Calling ROH using msprime + pyslim

Arslan Zaidi

unread,

Feb 23, 2021, 2:20:53 PM2/23/21

to msprime-users

Hi all,

First of all, thank you for all your work on these amazing packages. They've really opened up a world of possibilities in popgen.

The problem: I am trying to call runs of homozygosity (ROH) and I think I'm running into issues with assigning haplotypes to the right individuals. My approach:

1. I read simulated trees from SLIM (which does track diploid individuals as opposed to msprime) using pyslim.

2. Based on pyslim's documentation, it looks like the node indices of the ith individual should be (2*i, 2*i + 1). Please tell me if this isn't correct. I confirmed this by sampling a few individuals and checking using ts.individual.nodes.

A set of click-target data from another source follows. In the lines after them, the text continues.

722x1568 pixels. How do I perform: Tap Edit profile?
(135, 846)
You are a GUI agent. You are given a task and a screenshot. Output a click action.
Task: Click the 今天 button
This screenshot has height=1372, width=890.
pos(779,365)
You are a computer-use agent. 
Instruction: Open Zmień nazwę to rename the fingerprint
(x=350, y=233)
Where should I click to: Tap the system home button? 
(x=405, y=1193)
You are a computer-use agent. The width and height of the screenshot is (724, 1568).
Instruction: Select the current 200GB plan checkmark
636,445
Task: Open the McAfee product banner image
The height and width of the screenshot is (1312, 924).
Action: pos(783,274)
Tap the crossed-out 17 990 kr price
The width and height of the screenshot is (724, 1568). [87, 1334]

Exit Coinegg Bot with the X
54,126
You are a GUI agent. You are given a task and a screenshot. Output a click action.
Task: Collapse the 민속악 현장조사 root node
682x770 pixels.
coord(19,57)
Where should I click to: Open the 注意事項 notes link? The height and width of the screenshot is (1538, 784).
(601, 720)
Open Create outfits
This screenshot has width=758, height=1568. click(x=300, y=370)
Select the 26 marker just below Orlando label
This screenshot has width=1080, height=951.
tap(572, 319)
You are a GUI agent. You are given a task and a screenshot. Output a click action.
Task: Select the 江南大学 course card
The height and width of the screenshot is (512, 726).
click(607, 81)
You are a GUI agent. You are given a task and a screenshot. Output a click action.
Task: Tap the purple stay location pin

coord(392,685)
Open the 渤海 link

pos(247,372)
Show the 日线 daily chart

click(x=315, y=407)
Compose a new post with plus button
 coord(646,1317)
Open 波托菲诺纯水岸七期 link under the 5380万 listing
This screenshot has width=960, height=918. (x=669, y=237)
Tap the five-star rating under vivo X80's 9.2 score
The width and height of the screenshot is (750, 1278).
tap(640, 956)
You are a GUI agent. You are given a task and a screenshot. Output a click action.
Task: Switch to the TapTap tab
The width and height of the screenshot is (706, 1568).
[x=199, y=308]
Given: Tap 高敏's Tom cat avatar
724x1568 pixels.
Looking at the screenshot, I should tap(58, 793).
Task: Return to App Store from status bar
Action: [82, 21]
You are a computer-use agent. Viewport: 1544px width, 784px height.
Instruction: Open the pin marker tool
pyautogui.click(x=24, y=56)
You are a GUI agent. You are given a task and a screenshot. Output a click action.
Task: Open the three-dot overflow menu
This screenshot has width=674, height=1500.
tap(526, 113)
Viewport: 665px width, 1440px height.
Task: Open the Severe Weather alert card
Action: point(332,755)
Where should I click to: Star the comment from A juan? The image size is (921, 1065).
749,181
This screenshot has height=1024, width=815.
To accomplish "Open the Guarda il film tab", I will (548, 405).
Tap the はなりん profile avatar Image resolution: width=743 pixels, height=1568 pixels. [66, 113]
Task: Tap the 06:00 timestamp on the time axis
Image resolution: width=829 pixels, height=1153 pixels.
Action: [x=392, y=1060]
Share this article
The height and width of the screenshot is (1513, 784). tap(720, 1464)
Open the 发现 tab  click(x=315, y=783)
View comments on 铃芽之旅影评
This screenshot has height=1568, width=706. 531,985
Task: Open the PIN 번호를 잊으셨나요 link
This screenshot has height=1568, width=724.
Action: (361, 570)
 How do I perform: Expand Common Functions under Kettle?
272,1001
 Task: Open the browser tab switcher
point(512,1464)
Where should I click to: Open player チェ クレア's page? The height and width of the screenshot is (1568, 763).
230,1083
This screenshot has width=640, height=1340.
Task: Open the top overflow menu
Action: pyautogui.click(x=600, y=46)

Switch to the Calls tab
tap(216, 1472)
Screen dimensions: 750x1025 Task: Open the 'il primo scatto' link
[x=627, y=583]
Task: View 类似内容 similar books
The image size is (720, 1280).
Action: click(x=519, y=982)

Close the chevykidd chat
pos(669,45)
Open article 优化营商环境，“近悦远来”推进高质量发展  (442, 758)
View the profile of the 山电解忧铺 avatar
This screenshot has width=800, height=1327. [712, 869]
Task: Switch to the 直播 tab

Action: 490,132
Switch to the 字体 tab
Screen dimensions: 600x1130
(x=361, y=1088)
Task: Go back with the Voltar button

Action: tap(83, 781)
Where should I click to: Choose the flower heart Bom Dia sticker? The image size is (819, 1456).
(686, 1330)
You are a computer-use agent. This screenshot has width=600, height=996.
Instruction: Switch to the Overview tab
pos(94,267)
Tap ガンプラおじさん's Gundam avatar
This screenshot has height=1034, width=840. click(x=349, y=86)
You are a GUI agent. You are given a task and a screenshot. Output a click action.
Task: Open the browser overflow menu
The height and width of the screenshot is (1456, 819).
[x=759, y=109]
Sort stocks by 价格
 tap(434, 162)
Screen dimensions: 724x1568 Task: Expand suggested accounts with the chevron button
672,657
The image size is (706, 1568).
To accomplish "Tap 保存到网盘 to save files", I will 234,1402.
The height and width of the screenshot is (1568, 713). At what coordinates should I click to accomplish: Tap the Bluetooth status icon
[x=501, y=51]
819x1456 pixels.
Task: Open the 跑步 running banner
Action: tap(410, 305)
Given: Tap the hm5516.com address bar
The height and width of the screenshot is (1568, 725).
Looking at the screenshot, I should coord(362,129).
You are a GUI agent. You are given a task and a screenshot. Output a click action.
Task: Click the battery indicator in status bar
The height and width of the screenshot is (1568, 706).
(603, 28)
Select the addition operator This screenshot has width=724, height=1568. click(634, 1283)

3. For each individual, I subset the tree, selecting only their haplotypes (nodes) and then selected trees which span a region of > 3Mb (I'm interested only in long runs).

4. Output the length of these trees.

This should work I think but the distribution I'm getting looks more like the distribution of inter-individual IBD instead of intra-individual IBD (ROH) - confirmed independently by running germline (which produces the correct results) on the same genomes. One way this would happen is if the nodes were not paired correctly within each individual but randomized across the sample.

I know I couldn't do this with msprime, which tracks haploid genomes rather than diploid individuals. But post-SLIM trees imported through pyslim should pair the correct hapltypes/nodes together, right?

Any insight/troubleshooting suggestions would be helpful

Thank you!

################### code ########################

import msprime
import numpy as np
import pyslim

#read tree file from slim
slim_ts = pyslim.load(args.tree).simplify()

#define function to call IBD (>3Mb) from tree given a set of nodes (haplotypes)
def callroh3(nodes):
simp_tree = slim_ts.simplify(samples = nodes)

roh3 = [tree.span for tree in simp_tree.trees() if tree.span > 3e6]
if len(roh3) > 0:
return roh3
else:
return None

#sample args.nsamples individuals
ix = np.random.randint(low = 0, high = slim_ts.num_individuals, size = args.nsamples)

#iterate over these individuals and get length of long ROH segments
longroh = [callroh3( (2*i , 2*i + 1) ) for i in ix]
longroh = [x for x in longroh if x != None]

################### code end ######################

Peter Ralph

unread,

Feb 23, 2021, 3:07:55 PM2/23/21

to Arslan Zaidi, msprime-users

> 2. Based on pyslim's documentation, it looks like the node indices of the ith individual should be (2*i, 2*i + 1). Please tell me if this isn't correct. I confirmed this by sampling a few individuals and checking using ts.individual.nodes.

This is correct as long as you aren't doing certain things in SLiM,
but it's not guaranteed, and so it's good practice not to rely on
this, and get nodes by (a) pulling out the individuals, and (b)
getting their nodes. For instance (not tested):

ix = np.random.sample(np.arange(slim_ts.num_individuals, size=args.nsamples)
ix_nodes = [ts.individual(i).nodes for i in ix]
longroh = [callroh(*n) for n in ix_nodes]

> 3. For each individual, I subset the tree, selecting only their haplotypes (nodes) and then selected trees which span a region of > 3Mb (I'm interested only in long runs).
>
> 4. Output the length of these trees.

Hm: I don't see anything wrong with your code. Conceptually this is a
bit different than the output of germline because germline is looking
for long runs of IBS; so they'll differ in that (a) there will be some
IBS that extends outside of each of the long segments of recent shared
ancestry you have found, and (b) in principle, you might have a long
segment of shared ancestry that happens to have a bunch of mutations
on it anyhow (eg because it's older than usual for that length). I
don't know if these are enough to produce the differences you are
seeing.

You may also want to look at Georgia Tsambos' methods for doing this
sort of thing:
https://tskit.readthedocs.io/en/latest/python-api.html#tskit.TableCollection.link_ancestors

Also, if you've more questions here, perhaps we could move it to a discussion:
https://github.com/tskit-dev/msprime/discussions

--peter

Arslan Zaidi

unread,

Feb 23, 2021, 3:17:17 PM2/23/21

to msprime-users

Ok good to know. Let me try explicitly calling the nodes based on individual IDs and also try Georgia's method. I will post an update either way just to resolve this.